*Work instruction*. Each entry that follows should be written again verbatim.

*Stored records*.
Start of Block

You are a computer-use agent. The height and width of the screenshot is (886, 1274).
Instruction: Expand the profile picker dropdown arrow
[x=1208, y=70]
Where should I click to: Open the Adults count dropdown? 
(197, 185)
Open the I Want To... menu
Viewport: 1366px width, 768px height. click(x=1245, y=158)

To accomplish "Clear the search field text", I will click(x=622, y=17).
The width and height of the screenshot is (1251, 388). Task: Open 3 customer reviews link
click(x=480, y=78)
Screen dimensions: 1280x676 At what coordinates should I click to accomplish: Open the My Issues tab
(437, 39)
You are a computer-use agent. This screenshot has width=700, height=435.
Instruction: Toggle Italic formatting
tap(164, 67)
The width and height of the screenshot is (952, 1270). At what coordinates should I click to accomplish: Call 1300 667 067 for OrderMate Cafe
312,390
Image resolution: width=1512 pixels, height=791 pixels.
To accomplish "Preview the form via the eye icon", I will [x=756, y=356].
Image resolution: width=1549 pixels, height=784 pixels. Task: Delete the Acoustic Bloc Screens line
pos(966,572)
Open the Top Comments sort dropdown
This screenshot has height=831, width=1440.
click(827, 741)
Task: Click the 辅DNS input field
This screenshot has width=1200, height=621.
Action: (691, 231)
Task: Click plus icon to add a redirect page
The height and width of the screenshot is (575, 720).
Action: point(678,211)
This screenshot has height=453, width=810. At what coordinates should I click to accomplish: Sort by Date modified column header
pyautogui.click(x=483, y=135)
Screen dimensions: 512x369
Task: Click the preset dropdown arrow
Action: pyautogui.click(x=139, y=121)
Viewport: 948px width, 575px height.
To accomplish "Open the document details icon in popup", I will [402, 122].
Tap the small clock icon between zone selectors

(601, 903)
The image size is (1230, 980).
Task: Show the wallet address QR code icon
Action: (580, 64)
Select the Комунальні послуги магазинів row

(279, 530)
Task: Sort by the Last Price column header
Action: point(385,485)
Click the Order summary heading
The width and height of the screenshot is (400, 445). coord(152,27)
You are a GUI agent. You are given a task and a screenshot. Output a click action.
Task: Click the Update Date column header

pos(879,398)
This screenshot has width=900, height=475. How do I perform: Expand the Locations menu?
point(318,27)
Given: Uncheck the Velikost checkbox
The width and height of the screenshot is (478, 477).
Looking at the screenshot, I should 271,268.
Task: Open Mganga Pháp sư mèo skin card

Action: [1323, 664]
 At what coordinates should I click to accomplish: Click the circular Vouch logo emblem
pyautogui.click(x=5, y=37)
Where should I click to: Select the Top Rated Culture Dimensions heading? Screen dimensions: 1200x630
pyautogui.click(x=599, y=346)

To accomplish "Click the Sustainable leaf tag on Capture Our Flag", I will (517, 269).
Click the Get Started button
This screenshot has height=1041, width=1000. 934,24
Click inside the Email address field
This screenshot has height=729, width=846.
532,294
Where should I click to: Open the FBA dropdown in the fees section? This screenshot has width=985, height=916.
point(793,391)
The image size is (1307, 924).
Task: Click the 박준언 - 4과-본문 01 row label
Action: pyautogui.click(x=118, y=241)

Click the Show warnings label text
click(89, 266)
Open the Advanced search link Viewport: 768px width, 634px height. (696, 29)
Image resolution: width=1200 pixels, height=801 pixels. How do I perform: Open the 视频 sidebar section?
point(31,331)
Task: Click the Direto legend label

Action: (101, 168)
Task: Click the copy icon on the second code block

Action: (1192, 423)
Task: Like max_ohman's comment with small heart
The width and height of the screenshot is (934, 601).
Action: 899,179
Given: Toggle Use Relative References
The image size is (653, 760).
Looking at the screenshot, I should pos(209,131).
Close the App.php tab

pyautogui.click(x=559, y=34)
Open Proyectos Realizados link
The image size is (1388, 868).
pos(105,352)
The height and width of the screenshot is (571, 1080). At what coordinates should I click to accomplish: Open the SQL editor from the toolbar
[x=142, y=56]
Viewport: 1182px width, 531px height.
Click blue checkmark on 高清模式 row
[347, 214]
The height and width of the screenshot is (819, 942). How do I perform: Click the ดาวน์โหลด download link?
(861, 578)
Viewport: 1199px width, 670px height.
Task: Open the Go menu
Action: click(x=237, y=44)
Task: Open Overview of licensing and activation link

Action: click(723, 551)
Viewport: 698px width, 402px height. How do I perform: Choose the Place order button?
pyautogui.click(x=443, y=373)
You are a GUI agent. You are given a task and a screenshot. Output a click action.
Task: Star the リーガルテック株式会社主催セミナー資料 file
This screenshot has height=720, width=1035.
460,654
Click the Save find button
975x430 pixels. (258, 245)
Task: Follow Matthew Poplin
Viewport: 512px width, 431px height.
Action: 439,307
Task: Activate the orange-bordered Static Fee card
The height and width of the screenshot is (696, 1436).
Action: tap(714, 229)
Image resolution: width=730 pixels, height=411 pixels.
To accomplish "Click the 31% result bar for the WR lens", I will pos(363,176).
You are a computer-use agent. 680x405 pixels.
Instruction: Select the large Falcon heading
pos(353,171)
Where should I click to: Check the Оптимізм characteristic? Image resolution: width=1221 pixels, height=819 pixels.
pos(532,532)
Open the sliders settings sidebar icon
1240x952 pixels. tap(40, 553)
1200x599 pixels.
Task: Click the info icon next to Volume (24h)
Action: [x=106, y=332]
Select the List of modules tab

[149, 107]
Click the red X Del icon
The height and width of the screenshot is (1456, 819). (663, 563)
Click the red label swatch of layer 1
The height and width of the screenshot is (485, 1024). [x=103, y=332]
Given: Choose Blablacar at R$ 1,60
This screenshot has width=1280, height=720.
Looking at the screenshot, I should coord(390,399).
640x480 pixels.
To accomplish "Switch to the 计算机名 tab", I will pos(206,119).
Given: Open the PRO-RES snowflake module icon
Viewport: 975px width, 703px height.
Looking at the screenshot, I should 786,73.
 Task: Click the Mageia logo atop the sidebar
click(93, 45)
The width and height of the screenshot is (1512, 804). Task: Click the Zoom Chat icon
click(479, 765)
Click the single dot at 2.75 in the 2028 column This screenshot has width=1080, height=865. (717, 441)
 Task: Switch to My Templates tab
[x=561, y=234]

End of Block

*Exercise response*.
You are a computer-use agent. The height and width of the screenshot is (886, 1274).
Instruction: Expand the profile picker dropdown arrow
[x=1208, y=70]
Where should I click to: Open the Adults count dropdown? 
(197, 185)
Open the I Want To... menu
Viewport: 1366px width, 768px height. click(x=1245, y=158)

To accomplish "Clear the search field text", I will click(x=622, y=17).
The width and height of the screenshot is (1251, 388). Task: Open 3 customer reviews link
click(x=480, y=78)
Screen dimensions: 1280x676 At what coordinates should I click to accomplish: Open the My Issues tab
(437, 39)
You are a computer-use agent. This screenshot has width=700, height=435.
Instruction: Toggle Italic formatting
tap(164, 67)
The width and height of the screenshot is (952, 1270). At what coordinates should I click to accomplish: Call 1300 667 067 for OrderMate Cafe
312,390
Image resolution: width=1512 pixels, height=791 pixels.
To accomplish "Preview the form via the eye icon", I will [x=756, y=356].
Image resolution: width=1549 pixels, height=784 pixels. Task: Delete the Acoustic Bloc Screens line
pos(966,572)
Open the Top Comments sort dropdown
This screenshot has height=831, width=1440.
click(827, 741)
Task: Click the 辅DNS input field
This screenshot has width=1200, height=621.
Action: (691, 231)
Task: Click plus icon to add a redirect page
The height and width of the screenshot is (575, 720).
Action: point(678,211)
This screenshot has height=453, width=810. At what coordinates should I click to accomplish: Sort by Date modified column header
pyautogui.click(x=483, y=135)
Screen dimensions: 512x369
Task: Click the preset dropdown arrow
Action: pyautogui.click(x=139, y=121)
Viewport: 948px width, 575px height.
To accomplish "Open the document details icon in popup", I will [402, 122].
Tap the small clock icon between zone selectors

(601, 903)
The image size is (1230, 980).
Task: Show the wallet address QR code icon
Action: (580, 64)
Select the Комунальні послуги магазинів row

(279, 530)
Task: Sort by the Last Price column header
Action: point(385,485)
Click the Order summary heading
The width and height of the screenshot is (400, 445). coord(152,27)
You are a GUI agent. You are given a task and a screenshot. Output a click action.
Task: Click the Update Date column header

pos(879,398)
This screenshot has width=900, height=475. How do I perform: Expand the Locations menu?
point(318,27)
Given: Uncheck the Velikost checkbox
The width and height of the screenshot is (478, 477).
Looking at the screenshot, I should 271,268.
Task: Open Mganga Pháp sư mèo skin card

Action: [1323, 664]
 At what coordinates should I click to accomplish: Click the circular Vouch logo emblem
pyautogui.click(x=5, y=37)
Where should I click to: Select the Top Rated Culture Dimensions heading? Screen dimensions: 1200x630
pyautogui.click(x=599, y=346)

To accomplish "Click the Sustainable leaf tag on Capture Our Flag", I will (517, 269).
Click the Get Started button
This screenshot has height=1041, width=1000. 934,24
Click inside the Email address field
This screenshot has height=729, width=846.
532,294
Where should I click to: Open the FBA dropdown in the fees section? This screenshot has width=985, height=916.
point(793,391)
The image size is (1307, 924).
Task: Click the 박준언 - 4과-본문 01 row label
Action: pyautogui.click(x=118, y=241)

Click the Show warnings label text
click(89, 266)
Open the Advanced search link Viewport: 768px width, 634px height. (696, 29)
Image resolution: width=1200 pixels, height=801 pixels. How do I perform: Open the 视频 sidebar section?
point(31,331)
Task: Click the Direto legend label

Action: (101, 168)
Task: Click the copy icon on the second code block

Action: (1192, 423)
Task: Like max_ohman's comment with small heart
The width and height of the screenshot is (934, 601).
Action: 899,179
Given: Toggle Use Relative References
The image size is (653, 760).
Looking at the screenshot, I should pos(209,131).
Close the App.php tab

pyautogui.click(x=559, y=34)
Open Proyectos Realizados link
The image size is (1388, 868).
pos(105,352)
The height and width of the screenshot is (571, 1080). At what coordinates should I click to accomplish: Open the SQL editor from the toolbar
[x=142, y=56]
Viewport: 1182px width, 531px height.
Click blue checkmark on 高清模式 row
[347, 214]
The height and width of the screenshot is (819, 942). How do I perform: Click the ดาวน์โหลด download link?
(861, 578)
Viewport: 1199px width, 670px height.
Task: Open the Go menu
Action: click(x=237, y=44)
Task: Open Overview of licensing and activation link

Action: click(723, 551)
Viewport: 698px width, 402px height. How do I perform: Choose the Place order button?
pyautogui.click(x=443, y=373)
You are a GUI agent. You are given a task and a screenshot. Output a click action.
Task: Star the リーガルテック株式会社主催セミナー資料 file
This screenshot has height=720, width=1035.
460,654
Click the Save find button
975x430 pixels. (258, 245)
Task: Follow Matthew Poplin
Viewport: 512px width, 431px height.
Action: 439,307
Task: Activate the orange-bordered Static Fee card
The height and width of the screenshot is (696, 1436).
Action: tap(714, 229)
Image resolution: width=730 pixels, height=411 pixels.
To accomplish "Click the 31% result bar for the WR lens", I will pos(363,176).
You are a computer-use agent. 680x405 pixels.
Instruction: Select the large Falcon heading
pos(353,171)
Where should I click to: Check the Оптимізм characteristic? Image resolution: width=1221 pixels, height=819 pixels.
pos(532,532)
Open the sliders settings sidebar icon
1240x952 pixels. tap(40, 553)
1200x599 pixels.
Task: Click the info icon next to Volume (24h)
Action: [x=106, y=332]
Select the List of modules tab

[149, 107]
Click the red X Del icon
The height and width of the screenshot is (1456, 819). (663, 563)
Click the red label swatch of layer 1
The height and width of the screenshot is (485, 1024). [x=103, y=332]
Given: Choose Blablacar at R$ 1,60
This screenshot has width=1280, height=720.
Looking at the screenshot, I should coord(390,399).
640x480 pixels.
To accomplish "Switch to the 计算机名 tab", I will pos(206,119).
Given: Open the PRO-RES snowflake module icon
Viewport: 975px width, 703px height.
Looking at the screenshot, I should 786,73.
 Task: Click the Mageia logo atop the sidebar
click(93, 45)
The width and height of the screenshot is (1512, 804). Task: Click the Zoom Chat icon
click(479, 765)
Click the single dot at 2.75 in the 2028 column This screenshot has width=1080, height=865. (717, 441)
 Task: Switch to My Templates tab
[x=561, y=234]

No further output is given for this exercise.